- Short exercise
Recast the records below as a JSON list of strings, one string per line, starting with the line that contains "Click the radar data point on the 人格 axis" and going on through the line that contains "pos(91,120)". Leave out blank lines and pictures.
** BEGIN **
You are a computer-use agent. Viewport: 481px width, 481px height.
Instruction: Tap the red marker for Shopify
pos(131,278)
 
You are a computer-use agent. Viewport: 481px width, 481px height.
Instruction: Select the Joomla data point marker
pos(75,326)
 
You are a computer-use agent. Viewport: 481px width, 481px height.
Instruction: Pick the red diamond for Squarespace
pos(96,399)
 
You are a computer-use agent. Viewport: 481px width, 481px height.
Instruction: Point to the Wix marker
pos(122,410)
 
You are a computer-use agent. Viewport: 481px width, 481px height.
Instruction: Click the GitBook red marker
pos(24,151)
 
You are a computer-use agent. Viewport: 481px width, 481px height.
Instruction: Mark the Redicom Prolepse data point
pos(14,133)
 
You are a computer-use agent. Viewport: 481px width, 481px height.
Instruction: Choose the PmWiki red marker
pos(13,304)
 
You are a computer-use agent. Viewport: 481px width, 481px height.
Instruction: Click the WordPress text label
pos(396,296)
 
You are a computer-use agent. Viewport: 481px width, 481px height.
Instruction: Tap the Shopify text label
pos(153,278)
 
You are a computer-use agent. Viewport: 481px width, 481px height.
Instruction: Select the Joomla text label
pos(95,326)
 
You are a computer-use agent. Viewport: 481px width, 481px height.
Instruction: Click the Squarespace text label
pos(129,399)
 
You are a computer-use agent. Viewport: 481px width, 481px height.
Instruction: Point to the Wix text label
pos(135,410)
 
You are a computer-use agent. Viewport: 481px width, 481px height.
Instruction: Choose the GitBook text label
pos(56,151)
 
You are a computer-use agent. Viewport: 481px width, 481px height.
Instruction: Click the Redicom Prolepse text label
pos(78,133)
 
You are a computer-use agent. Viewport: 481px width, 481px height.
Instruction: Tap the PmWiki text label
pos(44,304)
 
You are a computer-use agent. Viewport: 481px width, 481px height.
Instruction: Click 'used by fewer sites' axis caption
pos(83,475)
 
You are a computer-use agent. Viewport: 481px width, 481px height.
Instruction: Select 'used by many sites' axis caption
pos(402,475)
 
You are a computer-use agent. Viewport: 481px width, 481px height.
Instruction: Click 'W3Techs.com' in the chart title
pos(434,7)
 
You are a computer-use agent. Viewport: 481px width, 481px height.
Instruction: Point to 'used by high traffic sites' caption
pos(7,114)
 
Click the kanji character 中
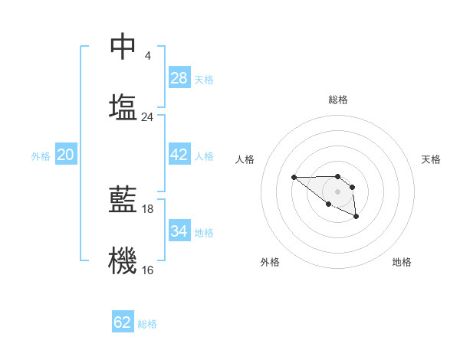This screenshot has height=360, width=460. pos(123,47)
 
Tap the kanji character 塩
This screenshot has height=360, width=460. pos(123,106)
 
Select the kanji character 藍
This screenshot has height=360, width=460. pos(123,199)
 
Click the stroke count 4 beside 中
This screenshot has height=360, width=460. pos(148,55)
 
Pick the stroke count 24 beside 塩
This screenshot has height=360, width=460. pos(148,117)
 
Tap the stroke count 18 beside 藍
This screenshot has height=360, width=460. pos(148,208)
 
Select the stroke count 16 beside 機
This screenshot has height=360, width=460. pos(148,270)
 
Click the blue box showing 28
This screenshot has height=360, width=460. pos(179,78)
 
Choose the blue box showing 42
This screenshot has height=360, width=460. pos(179,155)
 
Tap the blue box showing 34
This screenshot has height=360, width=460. pos(179,231)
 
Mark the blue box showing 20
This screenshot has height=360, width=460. pos(66,155)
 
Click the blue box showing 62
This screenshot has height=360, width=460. pos(123,322)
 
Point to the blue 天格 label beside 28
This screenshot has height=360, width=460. pos(204,79)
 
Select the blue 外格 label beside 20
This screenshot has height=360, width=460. pos(41,155)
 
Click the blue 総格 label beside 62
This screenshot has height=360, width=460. pos(147,323)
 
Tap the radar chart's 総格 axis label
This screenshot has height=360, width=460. pos(337,100)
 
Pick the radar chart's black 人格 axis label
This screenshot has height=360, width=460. pos(245,159)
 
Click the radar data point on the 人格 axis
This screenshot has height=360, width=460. pos(294,178)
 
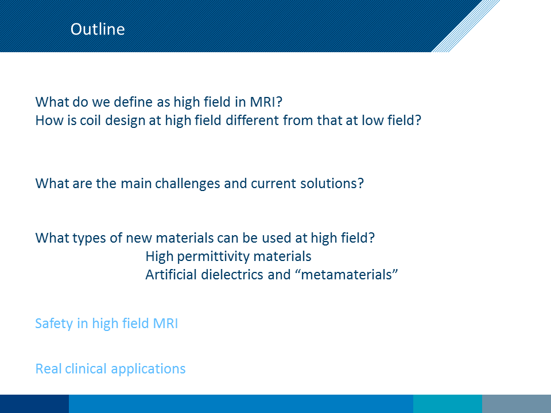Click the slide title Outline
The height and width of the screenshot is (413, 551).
pos(98,29)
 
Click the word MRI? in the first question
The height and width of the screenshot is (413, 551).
pos(266,102)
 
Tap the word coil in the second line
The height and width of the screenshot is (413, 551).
pos(91,120)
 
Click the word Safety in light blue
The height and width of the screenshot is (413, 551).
pos(54,324)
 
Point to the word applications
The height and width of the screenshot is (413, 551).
pos(148,369)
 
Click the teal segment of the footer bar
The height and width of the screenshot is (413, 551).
pos(447,404)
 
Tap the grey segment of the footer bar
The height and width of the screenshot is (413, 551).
pos(516,404)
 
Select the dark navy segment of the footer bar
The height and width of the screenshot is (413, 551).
pos(34,404)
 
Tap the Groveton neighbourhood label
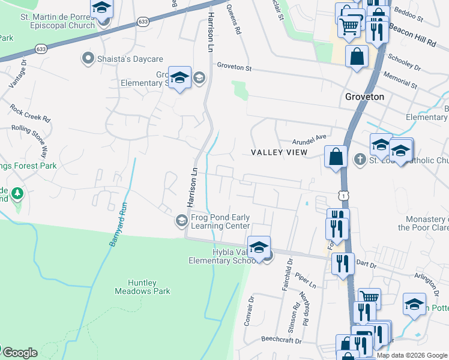364,96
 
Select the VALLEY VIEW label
279,152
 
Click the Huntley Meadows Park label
142,287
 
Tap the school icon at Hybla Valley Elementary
259,247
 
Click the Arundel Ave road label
309,140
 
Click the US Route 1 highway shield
342,196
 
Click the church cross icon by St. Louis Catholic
360,159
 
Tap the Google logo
20,352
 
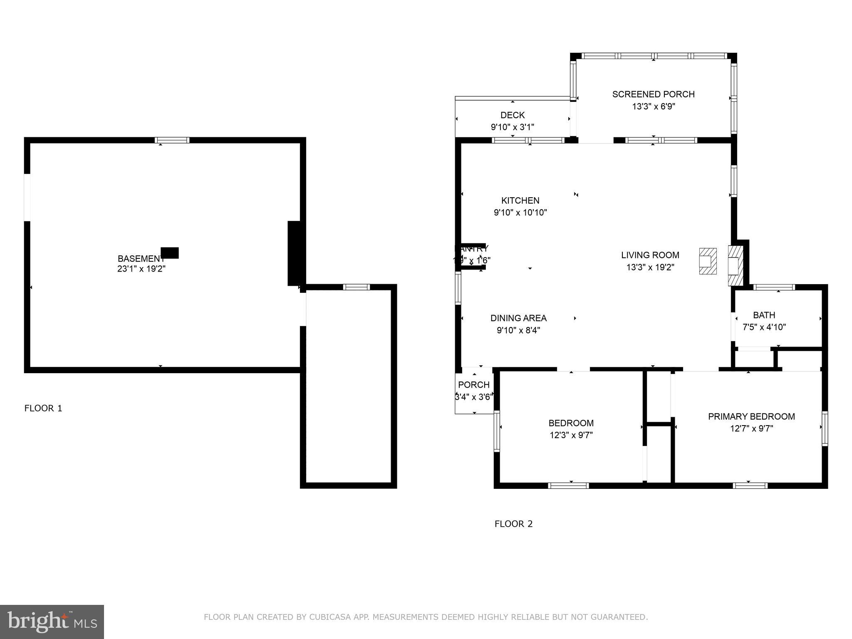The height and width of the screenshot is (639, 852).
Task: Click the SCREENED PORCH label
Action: coord(653,94)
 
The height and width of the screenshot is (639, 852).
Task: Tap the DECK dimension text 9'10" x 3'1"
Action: coord(512,127)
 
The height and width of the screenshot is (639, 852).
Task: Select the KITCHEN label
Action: coord(520,201)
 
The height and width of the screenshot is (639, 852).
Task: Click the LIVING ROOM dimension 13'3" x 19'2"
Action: coord(650,267)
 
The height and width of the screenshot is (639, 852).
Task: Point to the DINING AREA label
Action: coord(518,318)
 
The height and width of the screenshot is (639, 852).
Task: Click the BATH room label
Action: coord(764,315)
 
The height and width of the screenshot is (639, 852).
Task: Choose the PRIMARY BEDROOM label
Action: coord(751,416)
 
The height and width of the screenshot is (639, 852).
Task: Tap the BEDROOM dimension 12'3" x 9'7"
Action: coord(571,435)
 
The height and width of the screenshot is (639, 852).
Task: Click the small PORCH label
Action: coord(474,385)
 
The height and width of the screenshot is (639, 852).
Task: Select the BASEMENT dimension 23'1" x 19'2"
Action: coord(141,269)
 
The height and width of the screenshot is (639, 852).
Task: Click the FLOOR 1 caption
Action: coord(43,408)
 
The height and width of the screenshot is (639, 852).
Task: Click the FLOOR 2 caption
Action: coord(513,524)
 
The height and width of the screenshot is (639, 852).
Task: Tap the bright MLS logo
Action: coord(52,622)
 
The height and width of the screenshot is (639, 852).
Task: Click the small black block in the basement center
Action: coord(170,253)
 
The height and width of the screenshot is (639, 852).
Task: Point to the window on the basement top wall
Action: coord(172,140)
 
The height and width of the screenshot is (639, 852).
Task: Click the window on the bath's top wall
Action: coord(774,287)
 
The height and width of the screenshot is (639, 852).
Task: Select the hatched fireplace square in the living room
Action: coord(708,261)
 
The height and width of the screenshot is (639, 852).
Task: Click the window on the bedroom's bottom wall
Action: coord(568,485)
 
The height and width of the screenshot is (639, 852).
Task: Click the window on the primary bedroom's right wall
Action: coord(825,428)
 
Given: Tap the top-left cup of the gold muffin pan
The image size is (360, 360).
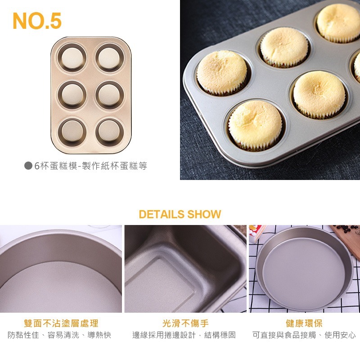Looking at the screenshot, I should [72, 58].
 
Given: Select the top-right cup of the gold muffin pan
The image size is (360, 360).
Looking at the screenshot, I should [108, 58].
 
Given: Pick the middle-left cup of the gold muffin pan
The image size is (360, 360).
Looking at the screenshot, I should [72, 94].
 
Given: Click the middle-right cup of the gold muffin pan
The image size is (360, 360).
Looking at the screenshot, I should [108, 94].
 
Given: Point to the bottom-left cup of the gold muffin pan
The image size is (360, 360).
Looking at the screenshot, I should [72, 130].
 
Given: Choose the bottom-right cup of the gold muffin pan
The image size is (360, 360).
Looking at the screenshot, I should [108, 130].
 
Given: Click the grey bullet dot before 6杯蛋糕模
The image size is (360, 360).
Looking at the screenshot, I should [28, 166].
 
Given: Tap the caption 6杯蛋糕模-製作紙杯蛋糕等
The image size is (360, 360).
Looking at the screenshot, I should [90, 166].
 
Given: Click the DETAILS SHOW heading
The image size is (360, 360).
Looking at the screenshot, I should [180, 214].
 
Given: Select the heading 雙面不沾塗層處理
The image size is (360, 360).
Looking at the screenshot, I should [61, 323].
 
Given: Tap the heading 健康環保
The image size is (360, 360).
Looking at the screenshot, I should [304, 323].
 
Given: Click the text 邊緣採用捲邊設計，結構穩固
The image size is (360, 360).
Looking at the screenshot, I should [184, 335].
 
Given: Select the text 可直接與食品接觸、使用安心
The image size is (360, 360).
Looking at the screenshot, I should [304, 335].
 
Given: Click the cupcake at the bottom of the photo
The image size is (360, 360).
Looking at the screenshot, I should [255, 125].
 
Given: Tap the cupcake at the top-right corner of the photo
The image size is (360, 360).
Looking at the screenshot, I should [338, 22].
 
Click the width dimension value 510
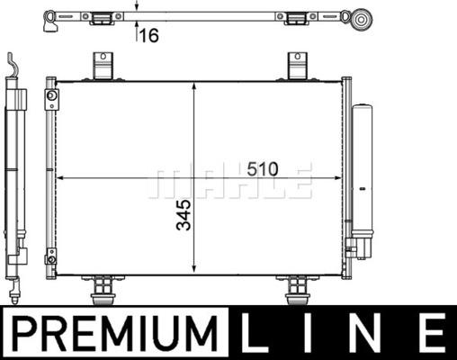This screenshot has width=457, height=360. point(262,168)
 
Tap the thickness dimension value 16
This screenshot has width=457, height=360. point(149,35)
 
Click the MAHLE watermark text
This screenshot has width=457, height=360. point(230,182)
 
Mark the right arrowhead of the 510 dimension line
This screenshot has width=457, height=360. point(336,180)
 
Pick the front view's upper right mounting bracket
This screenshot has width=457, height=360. point(297,66)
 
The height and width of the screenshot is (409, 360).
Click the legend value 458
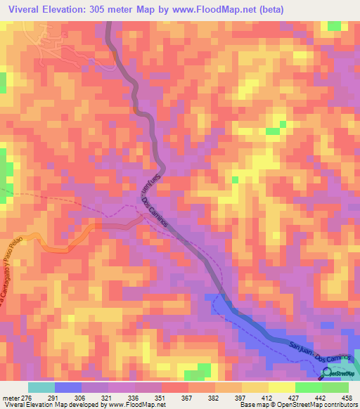click(x=348, y=397)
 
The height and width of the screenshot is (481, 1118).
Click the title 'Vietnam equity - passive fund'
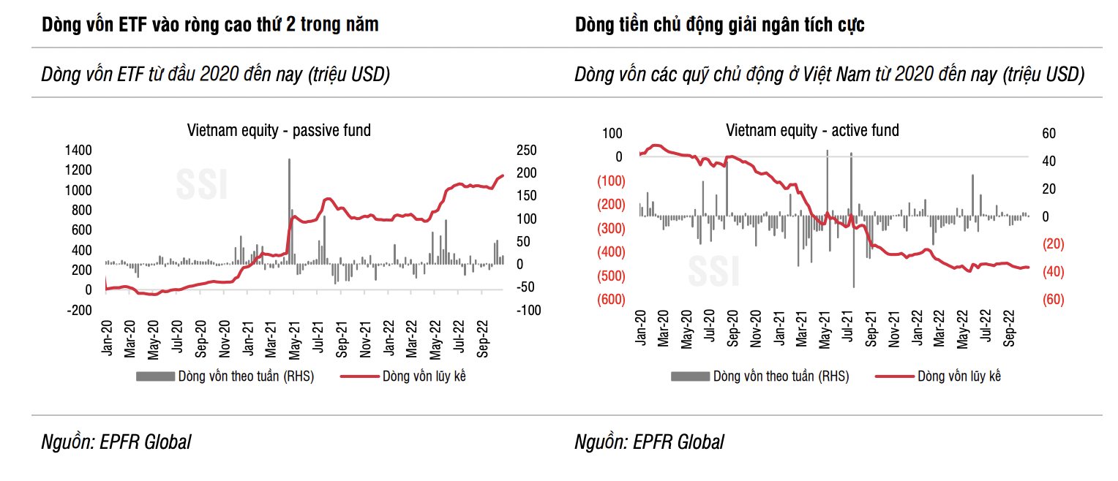(x=279, y=131)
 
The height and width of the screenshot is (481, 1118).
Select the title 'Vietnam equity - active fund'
(x=812, y=131)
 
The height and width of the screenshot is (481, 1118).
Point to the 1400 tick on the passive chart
(x=78, y=151)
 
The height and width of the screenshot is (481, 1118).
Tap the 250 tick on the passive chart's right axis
(x=525, y=151)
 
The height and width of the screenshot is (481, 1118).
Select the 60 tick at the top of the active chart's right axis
(x=1048, y=134)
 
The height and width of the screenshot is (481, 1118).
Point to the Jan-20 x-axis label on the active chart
(x=641, y=329)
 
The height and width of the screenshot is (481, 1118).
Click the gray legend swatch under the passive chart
(x=154, y=376)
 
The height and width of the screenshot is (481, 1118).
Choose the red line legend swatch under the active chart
(x=893, y=376)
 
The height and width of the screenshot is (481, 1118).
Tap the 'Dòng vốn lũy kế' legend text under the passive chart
(x=424, y=376)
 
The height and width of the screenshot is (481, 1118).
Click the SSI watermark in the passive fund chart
(x=202, y=184)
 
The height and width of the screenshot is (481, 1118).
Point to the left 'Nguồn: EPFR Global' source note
(x=116, y=442)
** END **
- Finished task
[
  "Click the radar data point on the 人格 axis",
  "This screenshot has height=360, width=460. pos(294,178)",
  "Click the slide title Outline",
  "The height and width of the screenshot is (413, 551).",
  "pos(98,29)",
  "Click the word MRI? in the first question",
  "The height and width of the screenshot is (413, 551).",
  "pos(266,102)",
  "Tap the word coil in the second line",
  "The height and width of the screenshot is (413, 551).",
  "pos(91,120)"
]